Page:
◆ ◆ ◆ ◆ ◆

Artificial grammar learning (AGL, e.g., Reber, 1967; Conway and Christiansen, 2005) is a paradigm case of statistical learning. Participants are exposed to sequences of stimuli such as tones, visual patterns, or tactile sensations. Attention to the stimuli is enforced by, for example, asking the participant to judge if two successive sequences are identical. After exposure to the sequences, participants are asked to discriminate between (a) sequences consistent with the rules used to generate the training sequences and (b) sequences generated by other rules. Although participants often profess no knowledge of the rules, they are successful in making the discrimination. How do they do this?

Our theory has three tenets. First, when people attend to stimuli, they concurrently imitate successive stimuli, often without awareness. Imitation of this sort is documented both behaviorally (e.g., Chartrand and Bargh, 1999) and using neurophysiological measures (e.g., Rizzolatti and Craighero, 2004). Wilson (2001) presents a review of the literature supporting the claim that people reliably imitate, and she suggests a wide variety of functions of imitation.

Second, imitation is a neuromuscular phenomenon, that is, it requires cortical mechanisms that control particular effectors (e.g., the speech articulators, the hands, etc.) to generate the motor commands that would produce an imitation of the stimulus, even if the actual production is inhibited (e.g., Grush, 2004; Iacoboni, 2008). As elements of the sequence are imitated, the particular neuromuscular system used to produce the imitations is forced to make transitions between neuromuscular states. In this manner, the neuromuscular system becomes tuned to the environment (the grammar) so that some sequences, the grammatical ones, can be imitated with alacrity. This tuning is consistent with the literature on use-induced plasticity (e.g., Classen et al., 1998).

Third, when participants are asked to determine if a sequence is grammatical, they base their judgments on the implicit fluency with which they can imitate the sequence. Because of previous tuning, grammatical sequences are imitated more fluently than non-grammatical sequences. This account of statistical learning is similar in kind to the account of the mere exposure effect provided by Topolinski and Strack (2009), as well as the differences observed in the recognition memory of skilled versus unskilled typists for fluent letter dyads (Yang et al., 2009).

◆ ◆ ◆ ◆ ◆

Given instruction 1:
In the passage on artificial grammar learning, take the part that opens with the words containing "Third, when participants" and closes with "et al., 2009).", and swap "fluency" for "ease".

◆ ◆ ◆ ◆ ◆

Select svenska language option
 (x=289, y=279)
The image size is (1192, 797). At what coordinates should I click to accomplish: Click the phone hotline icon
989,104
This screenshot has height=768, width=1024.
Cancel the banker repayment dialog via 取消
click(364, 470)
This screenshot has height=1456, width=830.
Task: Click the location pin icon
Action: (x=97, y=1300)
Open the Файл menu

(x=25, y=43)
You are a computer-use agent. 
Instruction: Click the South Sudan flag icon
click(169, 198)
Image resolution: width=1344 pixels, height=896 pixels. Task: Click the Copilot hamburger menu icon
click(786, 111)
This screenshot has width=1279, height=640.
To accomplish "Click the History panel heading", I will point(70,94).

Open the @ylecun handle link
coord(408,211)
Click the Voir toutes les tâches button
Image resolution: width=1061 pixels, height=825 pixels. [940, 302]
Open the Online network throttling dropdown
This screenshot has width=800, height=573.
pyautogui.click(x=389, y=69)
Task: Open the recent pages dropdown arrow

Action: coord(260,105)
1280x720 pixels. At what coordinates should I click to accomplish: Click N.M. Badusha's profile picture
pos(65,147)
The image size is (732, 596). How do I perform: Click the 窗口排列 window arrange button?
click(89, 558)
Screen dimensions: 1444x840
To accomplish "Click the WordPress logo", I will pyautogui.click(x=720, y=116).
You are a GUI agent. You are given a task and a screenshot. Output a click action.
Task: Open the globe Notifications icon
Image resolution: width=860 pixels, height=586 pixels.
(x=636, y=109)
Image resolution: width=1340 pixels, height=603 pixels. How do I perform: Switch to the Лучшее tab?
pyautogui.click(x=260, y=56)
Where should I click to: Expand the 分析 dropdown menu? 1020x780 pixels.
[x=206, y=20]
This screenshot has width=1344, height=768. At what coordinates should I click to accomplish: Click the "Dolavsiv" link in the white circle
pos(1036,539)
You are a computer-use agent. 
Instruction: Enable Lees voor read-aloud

◆ ◆ ◆ ◆ ◆

Given instruction 2:
Write out the listing from its first line through the line that contains "pos(65,147)", with both ends included, and make no changes.

Right answer 1:
Third, when participants are asked to determine if a sequence is grammatical, they base their judgments on the implicit ease with which they can imitate the sequence. Because of previous tuning, grammatical sequences are imitated more fluently than non-grammatical sequences. This account of statistical learning is similar in kind to the account of the mere exposure effect provided by Topolinski and Strack (2009), as well as the differences observed in the recognition memory of skilled versus unskilled typists for fluent letter dyads (Yang et al., 2009).

Right answer 2:
Select svenska language option
 (x=289, y=279)
The image size is (1192, 797). At what coordinates should I click to accomplish: Click the phone hotline icon
989,104
This screenshot has height=768, width=1024.
Cancel the banker repayment dialog via 取消
click(364, 470)
This screenshot has height=1456, width=830.
Task: Click the location pin icon
Action: (x=97, y=1300)
Open the Файл menu

(x=25, y=43)
You are a computer-use agent. 
Instruction: Click the South Sudan flag icon
click(169, 198)
Image resolution: width=1344 pixels, height=896 pixels. Task: Click the Copilot hamburger menu icon
click(786, 111)
This screenshot has width=1279, height=640.
To accomplish "Click the History panel heading", I will point(70,94).

Open the @ylecun handle link
coord(408,211)
Click the Voir toutes les tâches button
Image resolution: width=1061 pixels, height=825 pixels. [940, 302]
Open the Online network throttling dropdown
This screenshot has width=800, height=573.
pyautogui.click(x=389, y=69)
Task: Open the recent pages dropdown arrow

Action: coord(260,105)
1280x720 pixels. At what coordinates should I click to accomplish: Click N.M. Badusha's profile picture
pos(65,147)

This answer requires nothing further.